Work task
Your answer must be every line below, repeated exactly.

--- Input data ---

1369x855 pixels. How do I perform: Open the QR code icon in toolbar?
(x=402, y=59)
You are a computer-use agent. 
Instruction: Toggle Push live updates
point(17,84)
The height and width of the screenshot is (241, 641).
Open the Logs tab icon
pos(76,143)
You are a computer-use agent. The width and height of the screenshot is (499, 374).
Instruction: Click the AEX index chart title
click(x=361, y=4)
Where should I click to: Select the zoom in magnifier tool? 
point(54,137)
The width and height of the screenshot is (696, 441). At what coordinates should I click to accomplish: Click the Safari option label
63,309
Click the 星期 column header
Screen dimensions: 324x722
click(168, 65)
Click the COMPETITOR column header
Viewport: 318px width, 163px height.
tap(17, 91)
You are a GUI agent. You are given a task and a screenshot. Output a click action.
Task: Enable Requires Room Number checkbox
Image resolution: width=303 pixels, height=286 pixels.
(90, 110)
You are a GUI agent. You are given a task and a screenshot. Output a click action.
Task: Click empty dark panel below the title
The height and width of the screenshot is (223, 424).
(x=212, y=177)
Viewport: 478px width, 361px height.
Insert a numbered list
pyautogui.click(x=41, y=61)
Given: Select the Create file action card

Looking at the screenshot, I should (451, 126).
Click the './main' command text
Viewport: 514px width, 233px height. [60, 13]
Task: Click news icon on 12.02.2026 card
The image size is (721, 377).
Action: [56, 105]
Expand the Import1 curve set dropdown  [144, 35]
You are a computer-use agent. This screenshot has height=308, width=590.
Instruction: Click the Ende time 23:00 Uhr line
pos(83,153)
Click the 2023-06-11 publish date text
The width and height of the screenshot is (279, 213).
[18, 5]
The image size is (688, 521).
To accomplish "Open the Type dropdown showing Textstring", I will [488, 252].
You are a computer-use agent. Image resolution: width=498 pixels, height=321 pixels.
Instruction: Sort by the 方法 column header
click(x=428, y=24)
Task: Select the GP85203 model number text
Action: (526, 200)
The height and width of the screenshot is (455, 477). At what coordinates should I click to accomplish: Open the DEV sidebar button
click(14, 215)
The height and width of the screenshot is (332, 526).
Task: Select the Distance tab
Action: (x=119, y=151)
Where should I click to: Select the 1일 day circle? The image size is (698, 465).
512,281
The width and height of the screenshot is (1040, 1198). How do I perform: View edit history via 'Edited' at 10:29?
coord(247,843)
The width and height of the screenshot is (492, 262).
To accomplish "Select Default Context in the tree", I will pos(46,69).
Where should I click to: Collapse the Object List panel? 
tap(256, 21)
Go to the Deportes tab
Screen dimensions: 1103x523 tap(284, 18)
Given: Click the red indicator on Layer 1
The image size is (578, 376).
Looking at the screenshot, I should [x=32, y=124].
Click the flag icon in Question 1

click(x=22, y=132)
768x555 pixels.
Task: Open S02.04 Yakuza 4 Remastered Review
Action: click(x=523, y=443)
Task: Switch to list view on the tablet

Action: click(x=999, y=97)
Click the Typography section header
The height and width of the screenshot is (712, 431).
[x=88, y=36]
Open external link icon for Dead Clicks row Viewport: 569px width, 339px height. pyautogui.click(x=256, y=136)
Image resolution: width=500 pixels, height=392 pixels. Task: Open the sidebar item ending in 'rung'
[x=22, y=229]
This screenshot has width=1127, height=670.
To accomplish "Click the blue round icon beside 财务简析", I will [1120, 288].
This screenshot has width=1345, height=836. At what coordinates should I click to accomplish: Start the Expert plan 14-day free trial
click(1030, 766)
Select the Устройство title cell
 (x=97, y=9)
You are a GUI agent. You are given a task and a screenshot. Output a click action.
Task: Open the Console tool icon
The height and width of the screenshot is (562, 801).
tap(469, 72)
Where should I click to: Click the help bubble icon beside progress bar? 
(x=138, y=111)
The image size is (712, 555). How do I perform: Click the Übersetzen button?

---

Exercise response
1369x855 pixels. How do I perform: Open the QR code icon in toolbar?
(x=402, y=59)
You are a computer-use agent. 
Instruction: Toggle Push live updates
point(17,84)
The height and width of the screenshot is (241, 641).
Open the Logs tab icon
pos(76,143)
You are a computer-use agent. The width and height of the screenshot is (499, 374).
Instruction: Click the AEX index chart title
click(x=361, y=4)
Where should I click to: Select the zoom in magnifier tool? 
point(54,137)
The width and height of the screenshot is (696, 441). At what coordinates should I click to accomplish: Click the Safari option label
63,309
Click the 星期 column header
Screen dimensions: 324x722
click(168, 65)
Click the COMPETITOR column header
Viewport: 318px width, 163px height.
tap(17, 91)
You are a GUI agent. You are given a task and a screenshot. Output a click action.
Task: Enable Requires Room Number checkbox
Image resolution: width=303 pixels, height=286 pixels.
(90, 110)
You are a GUI agent. You are given a task and a screenshot. Output a click action.
Task: Click empty dark panel below the title
The height and width of the screenshot is (223, 424).
(x=212, y=177)
Viewport: 478px width, 361px height.
Insert a numbered list
pyautogui.click(x=41, y=61)
Given: Select the Create file action card

Looking at the screenshot, I should (451, 126).
Click the './main' command text
Viewport: 514px width, 233px height. [60, 13]
Task: Click news icon on 12.02.2026 card
The image size is (721, 377).
Action: [56, 105]
Expand the Import1 curve set dropdown  [144, 35]
You are a computer-use agent. This screenshot has height=308, width=590.
Instruction: Click the Ende time 23:00 Uhr line
pos(83,153)
Click the 2023-06-11 publish date text
The width and height of the screenshot is (279, 213).
[18, 5]
The image size is (688, 521).
To accomplish "Open the Type dropdown showing Textstring", I will [488, 252].
You are a computer-use agent. Image resolution: width=498 pixels, height=321 pixels.
Instruction: Sort by the 方法 column header
click(x=428, y=24)
Task: Select the GP85203 model number text
Action: (526, 200)
The height and width of the screenshot is (455, 477). At what coordinates should I click to accomplish: Open the DEV sidebar button
click(14, 215)
The height and width of the screenshot is (332, 526).
Task: Select the Distance tab
Action: (x=119, y=151)
Where should I click to: Select the 1일 day circle? The image size is (698, 465).
512,281
The width and height of the screenshot is (1040, 1198). How do I perform: View edit history via 'Edited' at 10:29?
coord(247,843)
The width and height of the screenshot is (492, 262).
To accomplish "Select Default Context in the tree", I will pos(46,69).
Where should I click to: Collapse the Object List panel? 
tap(256, 21)
Go to the Deportes tab
Screen dimensions: 1103x523 tap(284, 18)
Given: Click the red indicator on Layer 1
The image size is (578, 376).
Looking at the screenshot, I should [x=32, y=124].
Click the flag icon in Question 1

click(x=22, y=132)
768x555 pixels.
Task: Open S02.04 Yakuza 4 Remastered Review
Action: click(x=523, y=443)
Task: Switch to list view on the tablet

Action: click(x=999, y=97)
Click the Typography section header
The height and width of the screenshot is (712, 431).
[x=88, y=36]
Open external link icon for Dead Clicks row Viewport: 569px width, 339px height. pyautogui.click(x=256, y=136)
Image resolution: width=500 pixels, height=392 pixels. Task: Open the sidebar item ending in 'rung'
[x=22, y=229]
This screenshot has width=1127, height=670.
To accomplish "Click the blue round icon beside 财务简析", I will [1120, 288].
This screenshot has width=1345, height=836. At what coordinates should I click to accomplish: Start the Expert plan 14-day free trial
click(1030, 766)
Select the Устройство title cell
 (x=97, y=9)
You are a GUI agent. You are given a task and a screenshot. Output a click action.
Task: Open the Console tool icon
The height and width of the screenshot is (562, 801).
tap(469, 72)
Where should I click to: Click the help bubble icon beside progress bar? 
(x=138, y=111)
The image size is (712, 555). How do I perform: Click the Übersetzen button?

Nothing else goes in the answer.